Kahn failed to hold onto a fierce drive from Rivaldo, leaving Ronaldo with as easy strike for the opening goal.

Ronaldo scored for a second time later on as the world's best striker prevailed over the world's best goalie.

"There is no consolation," said a clearly upset Kahn.

"It was the only mistake I made in seven games and it was brutally punished."

He could have blamed the mishap on a torn ligament in his finger sustained a few minutes earlier -- but he did not.

At 33, the Bayern Munich man knows he is running out of World Cups.

Ironically, the German goalkeeper had twice foiled Ronaldo in the first half, setting up Germany with a good chance of a victory.

"Of course it's bitter when you make a mistake in the final, I think it was the only mistake in the tournament -- it's 10 times as bitter," Kahn said. "I had to hold that ball. But life has to go on."

Kahn wasn't the only one to blame for the goal.

The sturdy German defence, which had allowed only one goal in the previous six World Cup games, also lost concentration for a moment, but it was enough for the Brazilians to strike.

Midfielder Dietmar Hamann allowed himself to be dispossessed just in front of the area by Ronaldo. Thomas Linke made a halfhearted attempt to block Rivaldo, turning sideways as the Brazilian took the shot with no German defender trying to follow Ronaldo.

Arguably Kahn had kept Germany in the tournament with stirring performances against Ireland and Cameroon.

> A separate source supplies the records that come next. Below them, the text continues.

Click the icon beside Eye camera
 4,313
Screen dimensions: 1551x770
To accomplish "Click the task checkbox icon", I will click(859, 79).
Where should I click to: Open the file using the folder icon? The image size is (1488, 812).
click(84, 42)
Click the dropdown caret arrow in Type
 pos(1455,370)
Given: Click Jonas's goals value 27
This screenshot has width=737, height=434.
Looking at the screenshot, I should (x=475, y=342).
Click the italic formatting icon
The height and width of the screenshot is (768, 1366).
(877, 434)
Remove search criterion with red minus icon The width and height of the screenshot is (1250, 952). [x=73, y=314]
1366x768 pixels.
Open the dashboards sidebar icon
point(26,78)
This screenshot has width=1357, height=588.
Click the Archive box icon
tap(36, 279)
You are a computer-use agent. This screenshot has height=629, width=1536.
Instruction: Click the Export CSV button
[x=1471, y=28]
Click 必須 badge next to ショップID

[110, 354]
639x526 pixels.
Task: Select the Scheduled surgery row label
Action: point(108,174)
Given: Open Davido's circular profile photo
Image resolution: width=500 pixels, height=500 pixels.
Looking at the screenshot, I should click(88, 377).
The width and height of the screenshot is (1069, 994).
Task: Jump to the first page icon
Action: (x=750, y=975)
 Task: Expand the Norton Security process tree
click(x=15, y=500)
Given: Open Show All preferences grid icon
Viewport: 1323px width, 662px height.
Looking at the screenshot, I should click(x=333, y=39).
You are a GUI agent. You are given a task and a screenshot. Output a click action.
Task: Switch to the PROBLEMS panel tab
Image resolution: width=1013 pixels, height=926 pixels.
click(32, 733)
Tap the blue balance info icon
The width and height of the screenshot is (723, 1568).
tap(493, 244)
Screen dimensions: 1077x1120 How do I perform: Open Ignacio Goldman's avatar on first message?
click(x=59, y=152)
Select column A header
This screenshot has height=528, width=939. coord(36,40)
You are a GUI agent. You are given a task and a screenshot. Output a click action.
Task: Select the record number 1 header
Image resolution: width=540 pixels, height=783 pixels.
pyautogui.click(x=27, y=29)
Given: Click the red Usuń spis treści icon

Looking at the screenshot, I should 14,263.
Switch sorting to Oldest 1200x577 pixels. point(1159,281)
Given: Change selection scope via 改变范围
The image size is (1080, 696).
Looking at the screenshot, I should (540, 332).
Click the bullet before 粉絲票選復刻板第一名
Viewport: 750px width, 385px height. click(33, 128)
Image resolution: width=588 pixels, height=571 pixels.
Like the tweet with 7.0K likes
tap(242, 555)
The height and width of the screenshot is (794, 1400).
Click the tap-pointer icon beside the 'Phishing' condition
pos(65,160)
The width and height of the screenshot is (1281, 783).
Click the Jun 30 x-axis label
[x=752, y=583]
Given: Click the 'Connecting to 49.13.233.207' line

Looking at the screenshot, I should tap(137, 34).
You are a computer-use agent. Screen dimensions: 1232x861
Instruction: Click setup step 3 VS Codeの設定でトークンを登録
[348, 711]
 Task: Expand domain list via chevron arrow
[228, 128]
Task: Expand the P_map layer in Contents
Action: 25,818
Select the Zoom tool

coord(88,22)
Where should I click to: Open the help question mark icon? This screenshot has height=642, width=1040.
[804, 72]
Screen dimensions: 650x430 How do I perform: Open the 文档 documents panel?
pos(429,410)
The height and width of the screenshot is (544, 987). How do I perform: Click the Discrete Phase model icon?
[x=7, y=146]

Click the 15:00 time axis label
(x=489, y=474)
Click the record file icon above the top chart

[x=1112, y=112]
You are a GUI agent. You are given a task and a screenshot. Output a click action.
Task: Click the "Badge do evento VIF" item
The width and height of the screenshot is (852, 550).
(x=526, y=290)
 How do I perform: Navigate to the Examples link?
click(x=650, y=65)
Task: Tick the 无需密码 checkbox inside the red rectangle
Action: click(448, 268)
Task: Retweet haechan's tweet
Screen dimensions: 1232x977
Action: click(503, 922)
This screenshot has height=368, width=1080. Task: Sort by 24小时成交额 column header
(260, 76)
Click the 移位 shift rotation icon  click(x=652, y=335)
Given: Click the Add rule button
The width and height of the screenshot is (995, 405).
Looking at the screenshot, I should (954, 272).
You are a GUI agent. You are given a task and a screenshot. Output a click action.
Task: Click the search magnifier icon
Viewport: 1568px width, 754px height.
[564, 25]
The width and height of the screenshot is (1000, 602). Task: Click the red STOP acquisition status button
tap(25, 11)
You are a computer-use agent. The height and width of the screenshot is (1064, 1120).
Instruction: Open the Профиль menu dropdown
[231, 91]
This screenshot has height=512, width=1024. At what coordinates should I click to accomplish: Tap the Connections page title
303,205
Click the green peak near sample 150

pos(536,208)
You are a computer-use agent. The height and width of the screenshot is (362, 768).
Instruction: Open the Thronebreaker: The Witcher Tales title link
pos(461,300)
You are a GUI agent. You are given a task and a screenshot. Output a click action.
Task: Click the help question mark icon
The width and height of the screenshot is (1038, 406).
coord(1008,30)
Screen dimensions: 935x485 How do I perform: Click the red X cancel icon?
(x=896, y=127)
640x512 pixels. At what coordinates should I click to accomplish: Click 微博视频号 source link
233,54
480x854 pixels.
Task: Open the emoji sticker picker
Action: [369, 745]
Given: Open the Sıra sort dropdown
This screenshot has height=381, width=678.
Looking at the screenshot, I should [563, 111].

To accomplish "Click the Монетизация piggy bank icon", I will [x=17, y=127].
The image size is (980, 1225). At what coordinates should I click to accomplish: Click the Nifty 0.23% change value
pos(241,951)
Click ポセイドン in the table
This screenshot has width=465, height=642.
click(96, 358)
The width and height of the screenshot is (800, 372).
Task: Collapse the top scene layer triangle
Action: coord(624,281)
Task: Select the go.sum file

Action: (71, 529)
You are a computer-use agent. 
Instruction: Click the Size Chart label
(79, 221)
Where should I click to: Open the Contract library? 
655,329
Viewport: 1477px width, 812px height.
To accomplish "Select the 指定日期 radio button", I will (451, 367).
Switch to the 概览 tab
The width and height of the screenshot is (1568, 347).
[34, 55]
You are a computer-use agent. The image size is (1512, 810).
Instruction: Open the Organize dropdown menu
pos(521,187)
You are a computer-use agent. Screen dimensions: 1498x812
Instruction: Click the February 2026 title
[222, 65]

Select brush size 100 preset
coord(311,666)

"There's no criticism on our side," German coach Voeller said. "Oliver played a dream World Cup, he stopped amazing shots. The mistake he made on the first goal was minor."

In the end it was a case of a great tournament turning sour for Kahn.

As the final ended and the Brazilians ran all over the field to celebrate, Kahn leaned on the left post and stared straight ahead.

Voeller and his teammates came to console him, but he just kept staring, alone with his thoughts, true to the old saying that goalkeepers are the loneliest men on the field.

Kahn then sat down, his back to the post, spending a few more minutes deep in thought.

Finally he got up, walking slowly away. Hearing the cheers of German fans, he turned around and applauded. As the award ceremony unfolded, he walked dejectedly ahead of his team as the captain to be the first to receive the silver medal.

As the jubilant Brazilians walked up the podium to lift the trophy, Kahn stood apart from the rest of his teammates, watching with a stone face. Voeller then walked over, put his arm around the goalie's shoulder and spoke to him.

Kahn barely acknowledged and kept staring into the distance.